The age at disease onset for the group lacking an identifiable causative factor varied widely, from 1 to 38 years. In 19 patients, the appearance of cortical myoclonus marked the onset of the neurologic disorder alone, or with cerebellar signs or seizures. In the remaining 38 patients, signs of cortical myoclonus appeared years after cerebellar signs, tonic-clonic seizures, or cognitive dysfunction.
Two Disease Clusters Described
For patients with undetermined PMEs, the researchers identified 2 “clusters” that differed in terms of age at disease and myoclonus onset, but not in terms of MRI findings.
Cluster 1 (59.6%) consisted mainly of patients with an earlier onset of disease and myoclonus, psychomotor delay before PME presentation, more severe epilepsy, PSW elicited by intermittent photic stimulation, and the more common MRI findings of cerebral or cerebellar atrophy. All patients in cluster 1 had seizures other than myoclonic seizures, which recurred in 88% despite rational treatments.
Cluster 2 (40.4%) mainly included patients with a later onset and signs other than those of the classic PME phenotype. Only 47% had seizures other than myoclonic seizures.
At the time of the last observation, cognitive impairment was recorded in 76.6% of cluster 1 and 56.2% of cluster 2.

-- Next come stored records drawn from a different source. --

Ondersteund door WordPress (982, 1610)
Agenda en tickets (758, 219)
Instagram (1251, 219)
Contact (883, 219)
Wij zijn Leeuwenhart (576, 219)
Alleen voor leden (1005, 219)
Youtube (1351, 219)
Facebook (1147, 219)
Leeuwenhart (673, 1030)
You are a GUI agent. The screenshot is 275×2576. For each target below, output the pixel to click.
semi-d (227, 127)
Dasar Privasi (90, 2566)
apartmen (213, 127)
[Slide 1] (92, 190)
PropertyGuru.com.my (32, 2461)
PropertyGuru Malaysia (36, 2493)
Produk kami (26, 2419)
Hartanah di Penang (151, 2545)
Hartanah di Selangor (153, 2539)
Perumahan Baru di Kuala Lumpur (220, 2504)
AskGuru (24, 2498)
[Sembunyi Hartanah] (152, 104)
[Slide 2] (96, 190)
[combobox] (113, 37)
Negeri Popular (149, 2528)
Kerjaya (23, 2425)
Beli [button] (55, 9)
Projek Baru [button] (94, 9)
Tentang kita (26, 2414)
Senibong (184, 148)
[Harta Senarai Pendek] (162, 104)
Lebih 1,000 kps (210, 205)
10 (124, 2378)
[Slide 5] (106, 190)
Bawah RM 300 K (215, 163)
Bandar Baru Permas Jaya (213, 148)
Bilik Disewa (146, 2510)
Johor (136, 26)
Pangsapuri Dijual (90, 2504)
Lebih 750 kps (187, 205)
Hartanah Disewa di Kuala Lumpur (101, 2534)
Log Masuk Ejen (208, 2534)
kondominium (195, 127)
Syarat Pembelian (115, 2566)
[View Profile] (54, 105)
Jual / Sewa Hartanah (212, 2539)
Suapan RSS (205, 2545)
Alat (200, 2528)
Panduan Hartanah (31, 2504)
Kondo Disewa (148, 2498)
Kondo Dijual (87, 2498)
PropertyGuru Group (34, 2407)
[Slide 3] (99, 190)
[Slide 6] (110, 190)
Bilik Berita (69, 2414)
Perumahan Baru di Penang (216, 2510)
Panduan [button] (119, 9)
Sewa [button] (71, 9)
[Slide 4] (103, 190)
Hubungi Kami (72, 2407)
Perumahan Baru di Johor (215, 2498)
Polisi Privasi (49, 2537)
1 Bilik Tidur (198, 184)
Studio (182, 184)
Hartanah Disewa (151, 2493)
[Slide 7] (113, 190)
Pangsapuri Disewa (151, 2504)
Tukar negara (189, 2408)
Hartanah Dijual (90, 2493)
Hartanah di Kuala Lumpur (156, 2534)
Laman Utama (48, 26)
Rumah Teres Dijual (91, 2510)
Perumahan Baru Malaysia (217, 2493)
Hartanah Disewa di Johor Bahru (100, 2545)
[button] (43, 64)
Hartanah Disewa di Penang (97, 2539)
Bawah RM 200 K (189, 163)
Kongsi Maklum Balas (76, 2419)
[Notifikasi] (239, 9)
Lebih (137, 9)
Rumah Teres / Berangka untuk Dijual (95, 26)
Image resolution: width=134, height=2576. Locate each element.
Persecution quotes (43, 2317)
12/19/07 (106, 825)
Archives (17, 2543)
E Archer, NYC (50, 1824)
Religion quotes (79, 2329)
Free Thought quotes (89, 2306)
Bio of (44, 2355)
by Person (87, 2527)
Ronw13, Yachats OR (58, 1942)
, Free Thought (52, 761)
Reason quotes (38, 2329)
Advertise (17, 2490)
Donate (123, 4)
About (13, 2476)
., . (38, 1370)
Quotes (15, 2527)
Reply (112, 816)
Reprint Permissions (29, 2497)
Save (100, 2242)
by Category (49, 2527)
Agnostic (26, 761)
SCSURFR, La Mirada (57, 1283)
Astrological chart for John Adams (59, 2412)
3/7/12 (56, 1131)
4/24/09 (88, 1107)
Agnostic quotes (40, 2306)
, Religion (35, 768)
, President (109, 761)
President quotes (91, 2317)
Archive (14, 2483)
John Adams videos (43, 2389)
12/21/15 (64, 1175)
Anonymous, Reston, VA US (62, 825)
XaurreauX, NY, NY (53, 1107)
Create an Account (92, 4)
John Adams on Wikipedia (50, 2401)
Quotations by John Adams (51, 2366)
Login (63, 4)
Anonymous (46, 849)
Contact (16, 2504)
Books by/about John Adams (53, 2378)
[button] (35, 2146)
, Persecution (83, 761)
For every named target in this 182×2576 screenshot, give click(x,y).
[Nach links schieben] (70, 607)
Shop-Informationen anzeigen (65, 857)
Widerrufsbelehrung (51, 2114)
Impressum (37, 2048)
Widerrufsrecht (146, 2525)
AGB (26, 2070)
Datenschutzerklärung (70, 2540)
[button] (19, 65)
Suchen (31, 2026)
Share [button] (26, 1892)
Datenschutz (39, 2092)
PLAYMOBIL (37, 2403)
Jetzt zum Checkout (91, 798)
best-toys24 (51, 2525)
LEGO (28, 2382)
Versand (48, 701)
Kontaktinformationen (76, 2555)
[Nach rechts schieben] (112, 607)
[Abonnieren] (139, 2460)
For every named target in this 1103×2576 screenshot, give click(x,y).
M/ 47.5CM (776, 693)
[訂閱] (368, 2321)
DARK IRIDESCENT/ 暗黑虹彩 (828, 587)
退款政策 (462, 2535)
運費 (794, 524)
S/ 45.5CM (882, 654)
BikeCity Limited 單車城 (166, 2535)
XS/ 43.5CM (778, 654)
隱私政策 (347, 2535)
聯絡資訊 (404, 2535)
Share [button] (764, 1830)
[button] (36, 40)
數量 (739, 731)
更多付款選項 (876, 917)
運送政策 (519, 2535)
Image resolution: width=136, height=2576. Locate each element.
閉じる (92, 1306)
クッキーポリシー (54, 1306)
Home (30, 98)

Personalization of Diagnostic Workup
The investigators determined important components of a “rational” diagnostic workup, as outlined below:
- In patients with early and typical PME presentations, CSTB, EPM2A, and EPM2B gene investigations should be a priority
- Because of the occurrence of severe illness in patients with variants of EPM1, molecular analysis of CSTB gene studies should also be done in patients with early-onset and polymorphic seizures
- The SCARB2 gene should be investigated in patients with phenotypic features resembling EPM1 but showing severe cortical myoclonus and preserved cognitive function
- Families of patients with myoclonic epilepsy with ragged-red fibers (MERRF) syndrome should be carefully screened
- In patients with NCL, investigation of CLN genes should be considered.